*** RECORDS TO PROCESS ***
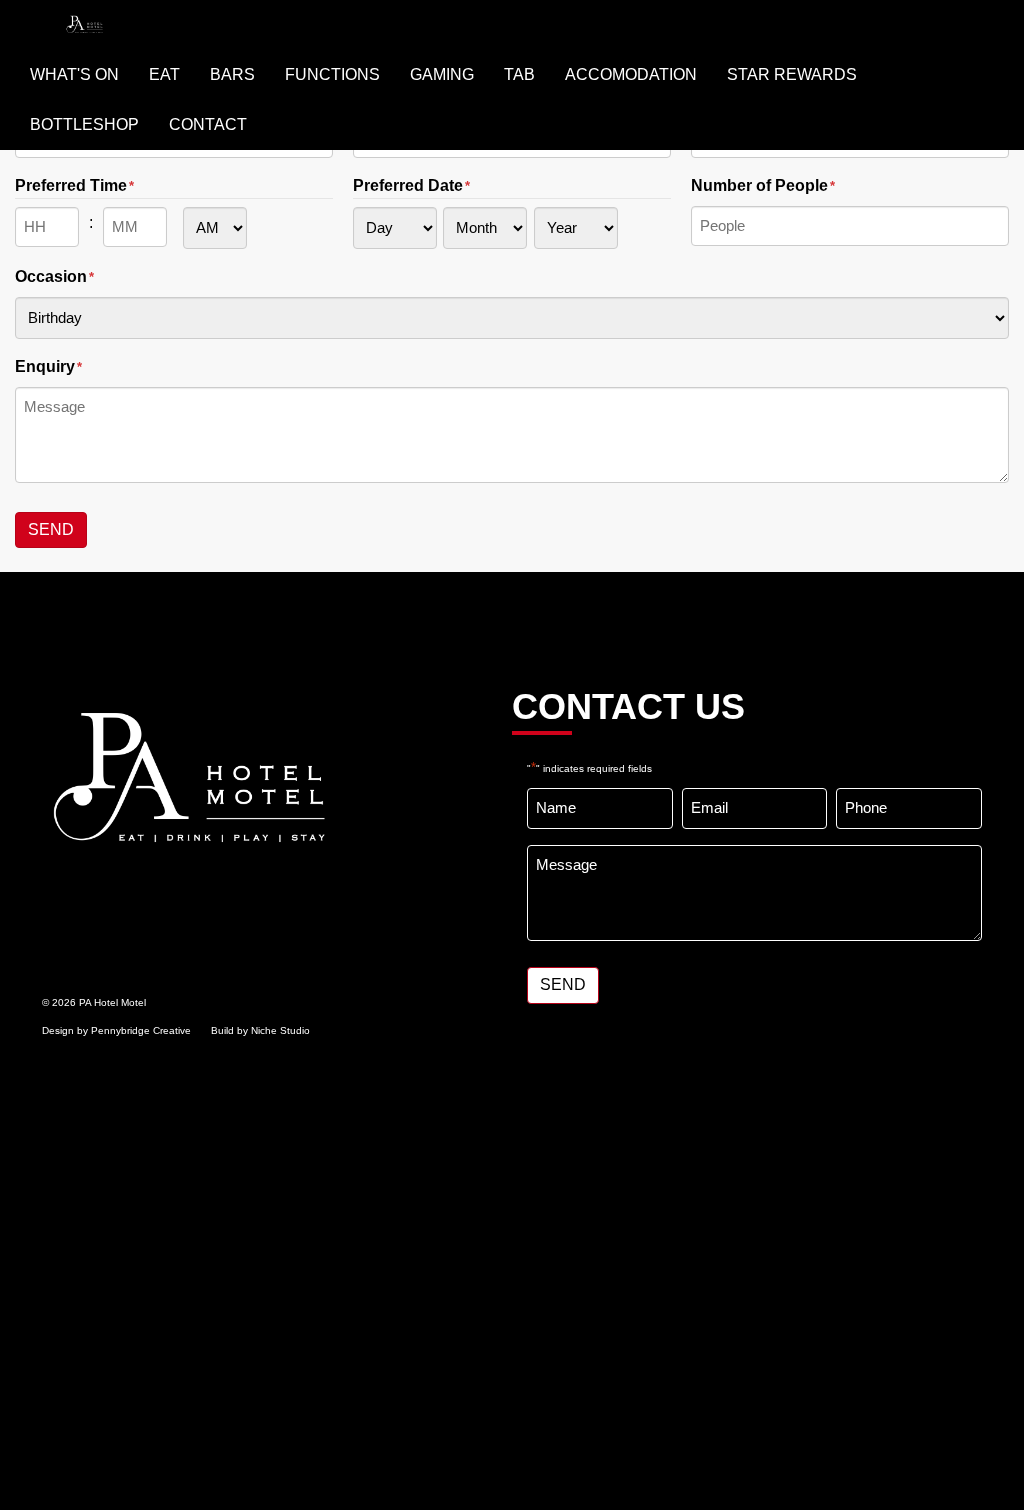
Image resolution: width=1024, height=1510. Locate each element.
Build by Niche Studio (260, 1030)
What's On (74, 74)
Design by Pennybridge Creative (116, 1030)
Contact (208, 124)
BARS (232, 74)
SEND (51, 529)
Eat (164, 74)
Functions (332, 74)
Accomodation (631, 74)
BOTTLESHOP (84, 124)
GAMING (442, 74)
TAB (519, 74)
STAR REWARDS (792, 74)
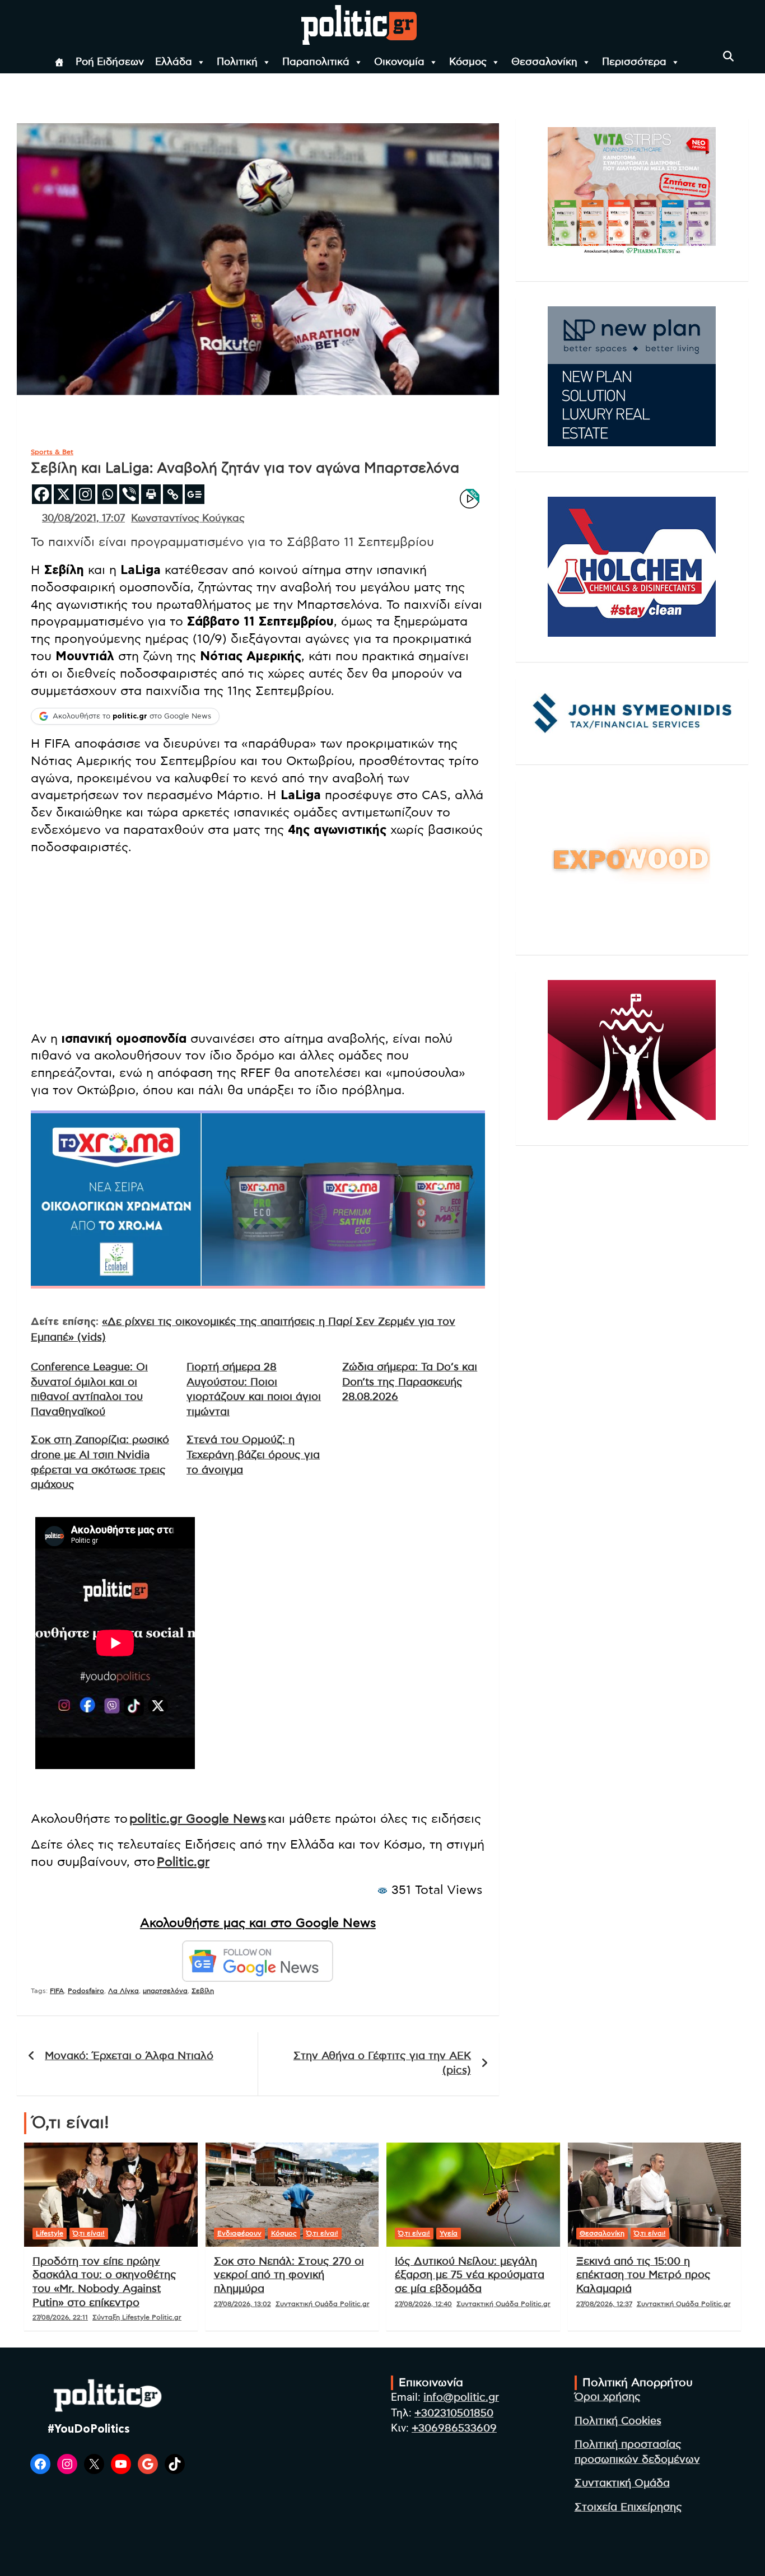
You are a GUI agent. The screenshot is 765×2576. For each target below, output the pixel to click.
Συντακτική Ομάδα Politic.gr (323, 2303)
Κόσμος (468, 62)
*** End of RECORDS TO PROCESS ***
# PROMPT
Reproduce the data word for word without its images.

# ANSWER TO THE PROBLEM
Image resolution: width=1024, height=1510. Locate each element.
Build by Niche Studio (260, 1030)
What's On (74, 74)
Design by Pennybridge Creative (116, 1030)
Contact (208, 124)
BARS (232, 74)
SEND (51, 529)
Eat (164, 74)
Functions (332, 74)
Accomodation (631, 74)
BOTTLESHOP (84, 124)
GAMING (442, 74)
TAB (519, 74)
STAR REWARDS (792, 74)
You are a GUI agent. The screenshot is 765×2576. For each target below, output the pixel to click.
Συντακτική Ομάδα Politic.gr (323, 2303)
Κόσμος (468, 62)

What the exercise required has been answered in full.